Instructions to follow: Each entry must appear in the answer exactly as it does here.

Data extracted from a collection:
◆ ◆ ◆ ◆ ◆

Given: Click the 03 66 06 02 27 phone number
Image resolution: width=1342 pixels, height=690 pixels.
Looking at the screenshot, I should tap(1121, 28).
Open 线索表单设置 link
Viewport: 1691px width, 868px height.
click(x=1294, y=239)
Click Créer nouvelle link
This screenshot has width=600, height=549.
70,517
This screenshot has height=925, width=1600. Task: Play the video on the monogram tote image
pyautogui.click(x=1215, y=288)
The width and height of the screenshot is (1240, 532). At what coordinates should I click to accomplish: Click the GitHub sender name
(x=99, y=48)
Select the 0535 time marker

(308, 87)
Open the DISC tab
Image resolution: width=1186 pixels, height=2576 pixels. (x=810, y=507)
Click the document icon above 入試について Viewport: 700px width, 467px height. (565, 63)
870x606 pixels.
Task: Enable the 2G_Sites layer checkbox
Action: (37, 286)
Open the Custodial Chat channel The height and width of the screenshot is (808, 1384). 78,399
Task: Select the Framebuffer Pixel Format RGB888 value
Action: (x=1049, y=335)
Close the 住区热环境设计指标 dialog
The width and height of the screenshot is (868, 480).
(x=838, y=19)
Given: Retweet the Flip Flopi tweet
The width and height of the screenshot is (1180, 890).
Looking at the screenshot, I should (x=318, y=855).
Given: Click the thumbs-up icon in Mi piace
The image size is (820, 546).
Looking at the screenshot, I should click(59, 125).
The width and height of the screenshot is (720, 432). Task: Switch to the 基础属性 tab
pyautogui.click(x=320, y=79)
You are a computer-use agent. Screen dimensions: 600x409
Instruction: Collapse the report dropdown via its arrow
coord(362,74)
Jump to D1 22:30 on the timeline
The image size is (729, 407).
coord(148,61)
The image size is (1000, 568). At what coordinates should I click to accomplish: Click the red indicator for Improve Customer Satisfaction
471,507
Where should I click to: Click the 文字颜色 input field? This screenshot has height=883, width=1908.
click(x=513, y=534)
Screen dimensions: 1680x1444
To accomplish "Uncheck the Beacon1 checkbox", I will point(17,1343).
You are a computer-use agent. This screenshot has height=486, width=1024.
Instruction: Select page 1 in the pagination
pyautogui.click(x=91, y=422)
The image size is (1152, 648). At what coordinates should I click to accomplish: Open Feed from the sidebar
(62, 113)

◆ ◆ ◆ ◆ ◆

Response area:
Given: Click the 03 66 06 02 27 phone number
Image resolution: width=1342 pixels, height=690 pixels.
Looking at the screenshot, I should tap(1121, 28).
Open 线索表单设置 link
Viewport: 1691px width, 868px height.
click(x=1294, y=239)
Click Créer nouvelle link
This screenshot has width=600, height=549.
70,517
This screenshot has height=925, width=1600. Task: Play the video on the monogram tote image
pyautogui.click(x=1215, y=288)
The width and height of the screenshot is (1240, 532). At what coordinates should I click to accomplish: Click the GitHub sender name
(x=99, y=48)
Select the 0535 time marker

(308, 87)
Open the DISC tab
Image resolution: width=1186 pixels, height=2576 pixels. (x=810, y=507)
Click the document icon above 入試について Viewport: 700px width, 467px height. (565, 63)
870x606 pixels.
Task: Enable the 2G_Sites layer checkbox
Action: (37, 286)
Open the Custodial Chat channel The height and width of the screenshot is (808, 1384). 78,399
Task: Select the Framebuffer Pixel Format RGB888 value
Action: (x=1049, y=335)
Close the 住区热环境设计指标 dialog
The width and height of the screenshot is (868, 480).
(x=838, y=19)
Given: Retweet the Flip Flopi tweet
The width and height of the screenshot is (1180, 890).
Looking at the screenshot, I should (x=318, y=855).
Given: Click the thumbs-up icon in Mi piace
The image size is (820, 546).
Looking at the screenshot, I should click(59, 125).
The width and height of the screenshot is (720, 432). Task: Switch to the 基础属性 tab
pyautogui.click(x=320, y=79)
You are a computer-use agent. Screen dimensions: 600x409
Instruction: Collapse the report dropdown via its arrow
coord(362,74)
Jump to D1 22:30 on the timeline
The image size is (729, 407).
coord(148,61)
The image size is (1000, 568). At what coordinates should I click to accomplish: Click the red indicator for Improve Customer Satisfaction
471,507
Where should I click to: Click the 文字颜色 input field? This screenshot has height=883, width=1908.
click(x=513, y=534)
Screen dimensions: 1680x1444
To accomplish "Uncheck the Beacon1 checkbox", I will point(17,1343).
You are a computer-use agent. This screenshot has height=486, width=1024.
Instruction: Select page 1 in the pagination
pyautogui.click(x=91, y=422)
The image size is (1152, 648). At what coordinates should I click to accomplish: Open Feed from the sidebar
(62, 113)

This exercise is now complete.